▸ WRITTEN TASK:
Copy the item position entries verbatim, starting at the line containing "1456x819 pixels." and ending at the line containing "[x=281, y=102]", with both of those lines included.

▸ Item position entries:

-- start --

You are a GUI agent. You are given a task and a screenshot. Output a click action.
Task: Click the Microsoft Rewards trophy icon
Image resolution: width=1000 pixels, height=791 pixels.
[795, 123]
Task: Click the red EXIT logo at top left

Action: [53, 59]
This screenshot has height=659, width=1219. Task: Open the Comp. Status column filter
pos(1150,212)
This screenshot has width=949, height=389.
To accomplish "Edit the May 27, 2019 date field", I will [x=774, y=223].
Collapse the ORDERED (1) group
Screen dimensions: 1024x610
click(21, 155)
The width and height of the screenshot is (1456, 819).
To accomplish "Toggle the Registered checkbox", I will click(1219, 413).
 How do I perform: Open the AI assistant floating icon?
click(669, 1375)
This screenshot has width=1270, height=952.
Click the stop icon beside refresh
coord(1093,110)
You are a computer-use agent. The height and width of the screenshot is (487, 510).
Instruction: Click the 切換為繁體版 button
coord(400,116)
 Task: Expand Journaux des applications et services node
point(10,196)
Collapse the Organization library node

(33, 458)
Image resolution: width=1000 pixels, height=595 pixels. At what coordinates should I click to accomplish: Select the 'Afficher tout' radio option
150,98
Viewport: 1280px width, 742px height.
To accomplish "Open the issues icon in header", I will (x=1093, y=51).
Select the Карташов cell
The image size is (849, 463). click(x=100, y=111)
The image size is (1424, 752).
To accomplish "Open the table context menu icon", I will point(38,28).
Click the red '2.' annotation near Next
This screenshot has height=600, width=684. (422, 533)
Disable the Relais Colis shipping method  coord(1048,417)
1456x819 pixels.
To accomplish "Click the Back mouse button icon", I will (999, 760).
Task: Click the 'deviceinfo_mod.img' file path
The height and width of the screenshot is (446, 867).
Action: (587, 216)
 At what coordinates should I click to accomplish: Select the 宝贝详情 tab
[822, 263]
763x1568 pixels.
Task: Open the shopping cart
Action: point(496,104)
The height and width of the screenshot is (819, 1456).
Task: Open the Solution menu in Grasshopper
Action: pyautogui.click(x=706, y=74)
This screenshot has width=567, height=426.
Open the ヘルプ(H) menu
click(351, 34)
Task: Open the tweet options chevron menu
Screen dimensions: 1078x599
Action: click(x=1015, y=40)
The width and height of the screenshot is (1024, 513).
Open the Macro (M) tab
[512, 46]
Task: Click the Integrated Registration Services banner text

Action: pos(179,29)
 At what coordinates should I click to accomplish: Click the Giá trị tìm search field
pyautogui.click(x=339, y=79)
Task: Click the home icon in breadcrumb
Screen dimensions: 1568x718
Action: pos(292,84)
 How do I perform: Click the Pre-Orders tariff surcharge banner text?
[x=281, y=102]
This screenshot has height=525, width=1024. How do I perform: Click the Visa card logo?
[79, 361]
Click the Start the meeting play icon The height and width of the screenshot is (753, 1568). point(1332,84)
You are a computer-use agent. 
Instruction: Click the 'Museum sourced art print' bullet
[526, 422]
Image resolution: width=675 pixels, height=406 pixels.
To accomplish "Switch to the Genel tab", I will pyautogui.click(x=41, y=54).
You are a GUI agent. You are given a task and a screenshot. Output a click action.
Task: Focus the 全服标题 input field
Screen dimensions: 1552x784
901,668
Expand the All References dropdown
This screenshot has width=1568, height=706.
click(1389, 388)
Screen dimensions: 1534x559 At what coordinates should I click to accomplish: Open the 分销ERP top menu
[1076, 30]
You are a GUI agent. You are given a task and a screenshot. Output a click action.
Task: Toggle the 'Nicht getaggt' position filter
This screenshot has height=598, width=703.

-- end --

▸ COMPLETE ANSWER:
1456x819 pixels.
To accomplish "Click the Back mouse button icon", I will (999, 760).
Task: Click the 'deviceinfo_mod.img' file path
The height and width of the screenshot is (446, 867).
Action: (587, 216)
 At what coordinates should I click to accomplish: Select the 宝贝详情 tab
[822, 263]
763x1568 pixels.
Task: Open the shopping cart
Action: point(496,104)
The height and width of the screenshot is (819, 1456).
Task: Open the Solution menu in Grasshopper
Action: pyautogui.click(x=706, y=74)
This screenshot has width=567, height=426.
Open the ヘルプ(H) menu
click(351, 34)
Task: Open the tweet options chevron menu
Screen dimensions: 1078x599
Action: click(x=1015, y=40)
The width and height of the screenshot is (1024, 513).
Open the Macro (M) tab
[512, 46]
Task: Click the Integrated Registration Services banner text

Action: pos(179,29)
 At what coordinates should I click to accomplish: Click the Giá trị tìm search field
pyautogui.click(x=339, y=79)
Task: Click the home icon in breadcrumb
Screen dimensions: 1568x718
Action: pos(292,84)
 How do I perform: Click the Pre-Orders tariff surcharge banner text?
[x=281, y=102]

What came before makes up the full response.